Five full genes and one VP1 gene of PPV1 from different geographical regions have been sequenced. PPV4 from different geographical regions has succeeded in sequencing 5 full genes and one ORF3 gene. The completed 12 sequences were called PPV1KUIP22-1 to 6 and PPV4KUIP22-1 to 6. All sequence information is registered in the GenBank and has received accession numbers (ON982164, OP377030-OP377035, and OP377054- OP377058).
In the case of PPV1, a premature termination codon was formed by a mutation in one of the sequences. The nucleotide at 482 of the NS2 gene of PPV1KUIP22-1 was mutated from G to A, resulting in a stop codon, and the amino acid sequence length was shortened from 162 to 161 (
Fig. 1A). PPV1 shows a significant difference in pathogenicity with only one change in the amino acid [
4,
13]. Therefore, a premature stop codon mutation of PPV1 NS2 may show significant differences in the pathogenicity and infectivity of the virus, even though only one amino acid is shortened.
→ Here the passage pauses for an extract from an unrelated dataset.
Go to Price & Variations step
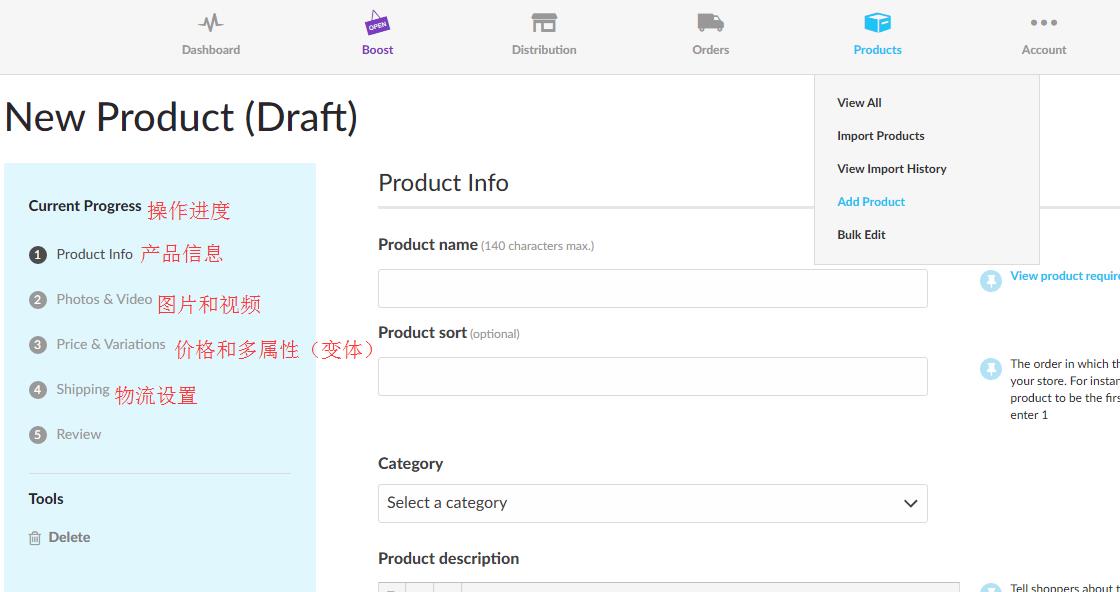(110, 344)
In addition, a premature stop codon mutation of porcine bocavirus, which is phylogenetically close to porcine parvovirus, was observed in the previous study, and these mutations may cause a change in host specificity [
14].
Phylogenetic analysis confirmed that PPV1KUIP22-1 is a 27a-like strain (
Fig. 1B). The 27a strain in Germany, which has changed its neutralizing epitope because of mutation of aa 228, lacks cross-neutralization against the NADL-2 vaccine strain [
4,
15]. The same mutation as above was observed in PPV1KUIP22-1, and the commercial vaccine currently used in South Korea is a virus like NADL-2, such as PVK-1. No clear evidence has shown that Korean 27a-like strains are difficult to defend with existing vaccines. Nevertheless, the emergence of new PPV1 strains with different antigenicity is possible. The existence of the 27a-like PPV1 must be considered, and continuous variation monitoring through additional sampling, sequencing, antigenicity, and cross-neutralization assay with existing vaccine strain is required. Because PPV1KUIP22-1 is a 27a-like strain and has a premature stop codon at the same time, further research will be needed to determine the changes in antigenicity.
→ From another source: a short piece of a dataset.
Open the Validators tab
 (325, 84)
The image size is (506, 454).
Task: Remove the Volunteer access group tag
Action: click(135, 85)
For PPV4, one nucleotide is inserted into nucleotide at 545 of ORF3 in all collected sample sequences, resulting in a frameshift mutaction (
Fig. 1C). The stop codon of ORF3 disappears by this mutation, and the new stop codon is the same as that of the VP gene. This must be confirmed by virus isolation and further in vitro analysis. In most cases, frameshift mutations cause lower fitness of viruses, but some major changes have also been observed, such as host changes, immune avoidance, pathogenicity, and transmission [
16]. Although the role of ORF3 in PPV4 is unknown, it may be involved in the replication of viruses [
17]. The role of the protein will change significantly if a frameshift occurs and a longer protein is translated. Nevertheless, there are no successful cases of PPV4 isolation in cell culture. Therefore, further study will be needed to determine how this frameshift affects the virus after successful isolation in vitro. The possibility that ORF3 protein is a virtual protein that does not exist cannot be excluded owing to the lack of such data with the isolated virus strain.
Through the premature stop codon of PPV1 and frameshift of PPV4, an important mutation described elsewhere can be a precursor to host range change. In addition, 27a-like strains of PPV1, which show a lack of cross-neutralization against the existing vaccine strains, have been confirmed in Korea. Therefore, it is necessary to check whether the host range of PPVs and antigenicity are changed through continuous monitoring.